Mithridates - Analysis
A vow to become unpoisonable
Emerson’s speaker declares a wild kind of self-reliance: not the careful purity of someone avoiding contamination, but the opposite—an ambition to ingest the whole world until nothing in it can harm him. The title Mithridates points to the legendary king who tried to make himself immune by taking small doses of poison, and the poem turns that legend into a philosophy. The opening claim, I cannot spare water or wine
, sets the tone: nothing is to be refused, not even things that intoxicate, sedate, or sting. The voice is hungry, swaggering, almost incantatory, as if saying the words is already a kind of strengthening.
That hunger is also cosmic possession. The speaker reaches From the earth-poles to the Line
and insists that Every thing is kin of mine
. The central claim is not merely that he wants more experience, but that he wants to abolish the category of the foreign altogether: poison and food, beauty and danger, are all relatives he means to assimilate.
Eating stones, insects, and climates
The poem’s appetite is deliberately impossible. Give me agates for my meat
asks for stones as food; cantharids
(blister beetles) are a notorious, toxic “aphrodisiac.” This isn’t realistic diet—it’s a manifesto of appetite that refuses common sense limits. The speaker demands supplies From air and ocean
and from all zones and altitudes
, as though he’s training his body (and mind) to function anywhere, under any conditions. In that way the catalog becomes a portrait of a person trying to be larger than circumstance: if you can digest agates, you can digest anything.
Sweetness braided with lethal plants
Emerson sharpens the idea by mixing ornamental and deadly items until they are indistinguishable in the speaker’s desire. The list that begins with Ivy for my fillet band
slips quickly into menace: Hemlock
, prussic juice
, and upas boughs
(a legendary poison tree) are not just near the speaker—they are treated like party favors. Even the lullaby is toxic: prussic acid is asked for to lull me
. The tone here is gleefully reckless, but the logic is coherent: if the world’s worst substances can become your “sherbet,” then the world loses its power to threaten you.
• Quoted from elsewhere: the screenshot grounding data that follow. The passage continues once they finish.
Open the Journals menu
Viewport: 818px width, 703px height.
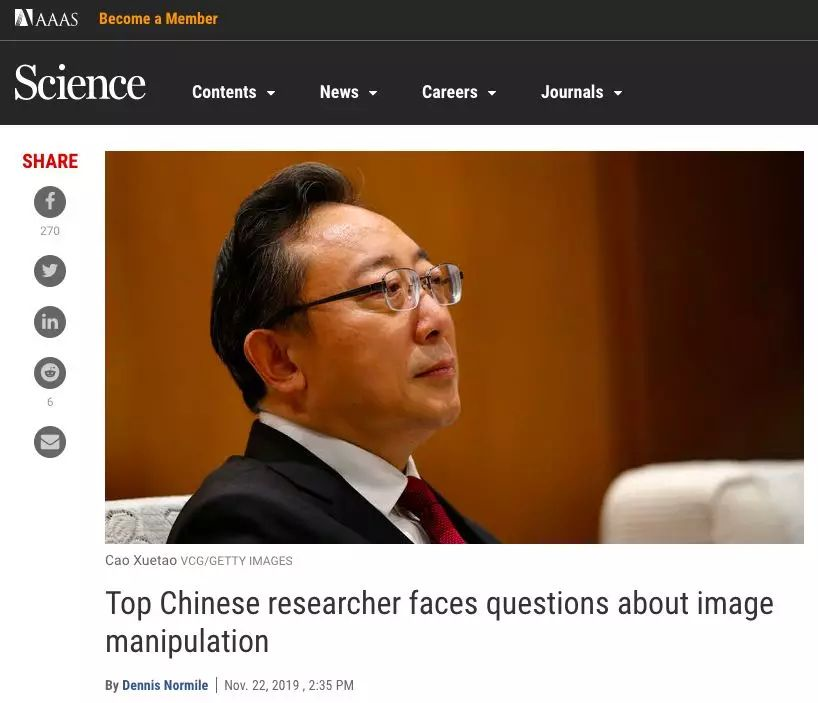pos(572,92)
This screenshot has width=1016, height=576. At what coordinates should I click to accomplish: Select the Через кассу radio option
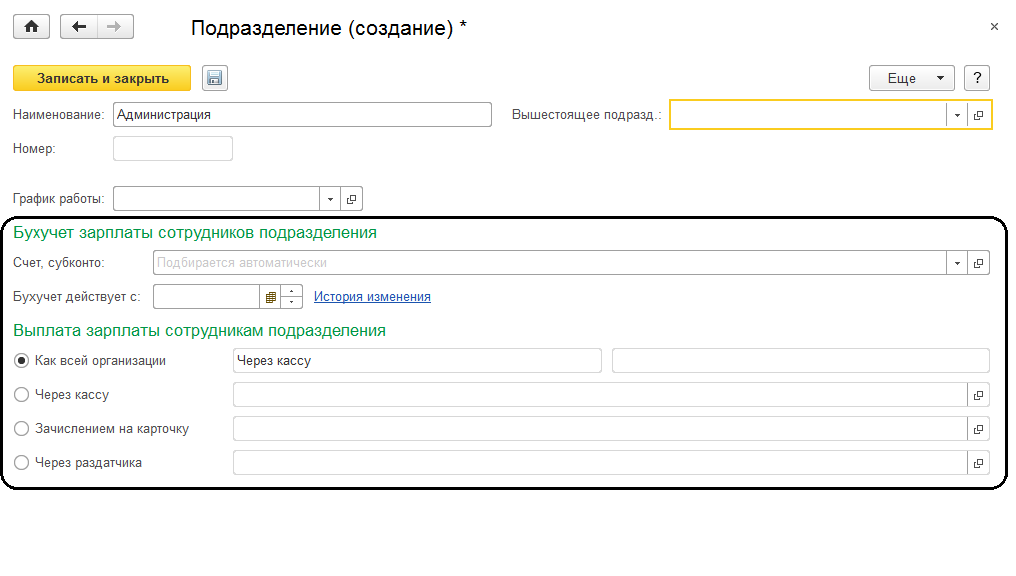click(x=21, y=395)

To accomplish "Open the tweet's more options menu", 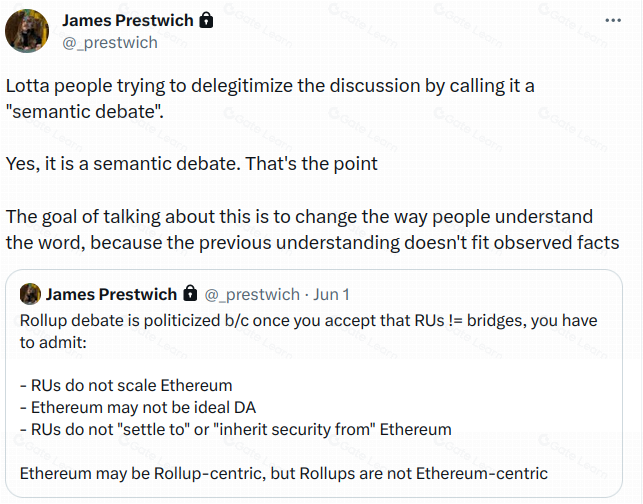I will [612, 20].
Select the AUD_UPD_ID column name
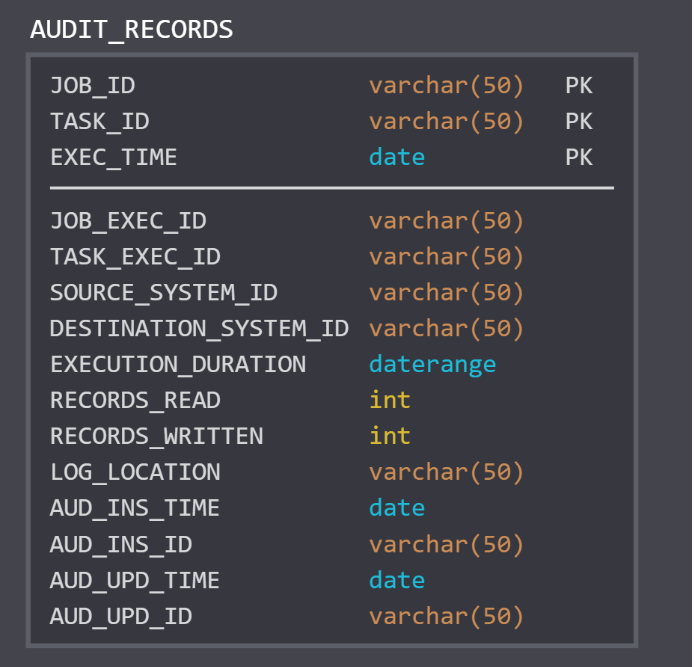The width and height of the screenshot is (694, 667). point(121,616)
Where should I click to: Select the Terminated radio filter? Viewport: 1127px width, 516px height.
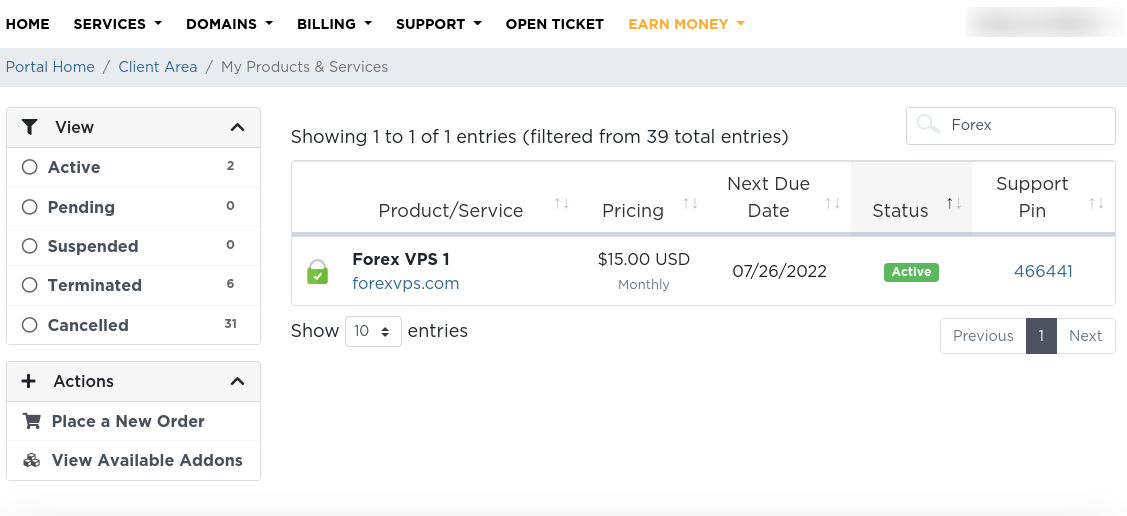click(x=29, y=285)
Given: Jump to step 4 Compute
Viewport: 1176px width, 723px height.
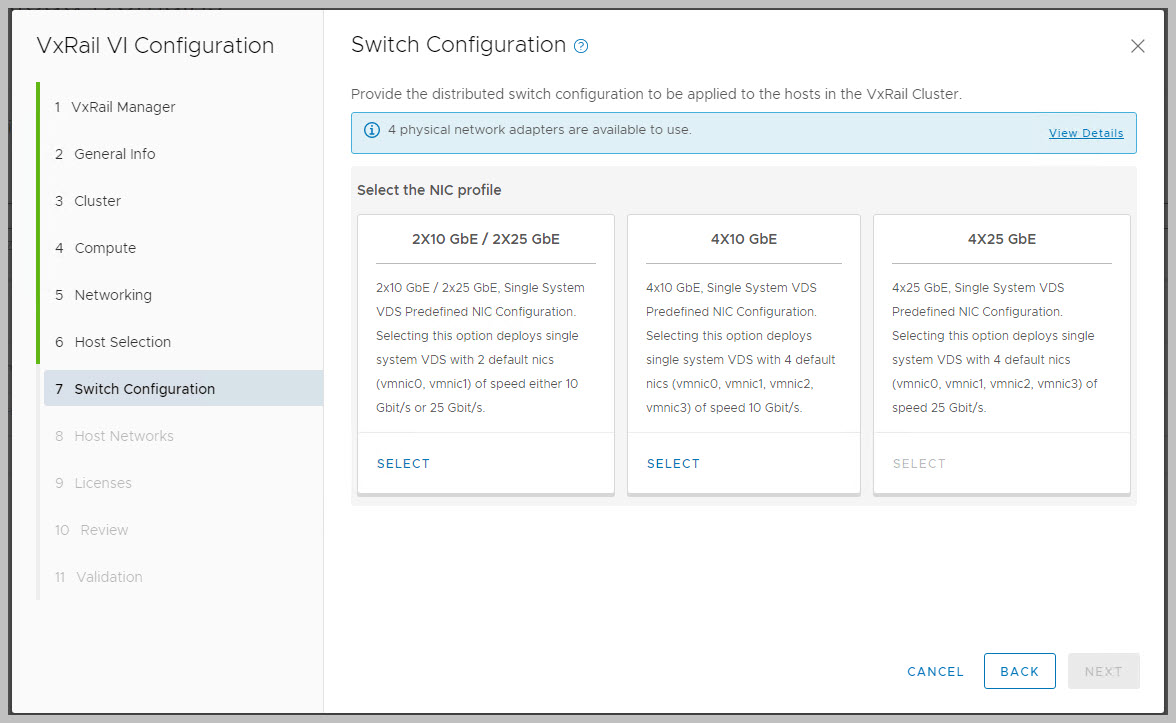Looking at the screenshot, I should coord(105,248).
A key tension sits in the line Vein and artery, though ye kill me
. The speaker wants total saturation even at the cost of death. That contradiction matters: the poem’s confidence is not a calm, safe confidence; it is a dare. The fantasy of immunity keeps brushing against the fact that some things really do kill. Emerson lets both be true at once—the desire to be invulnerable, and the knowledge that the experiment risks everything.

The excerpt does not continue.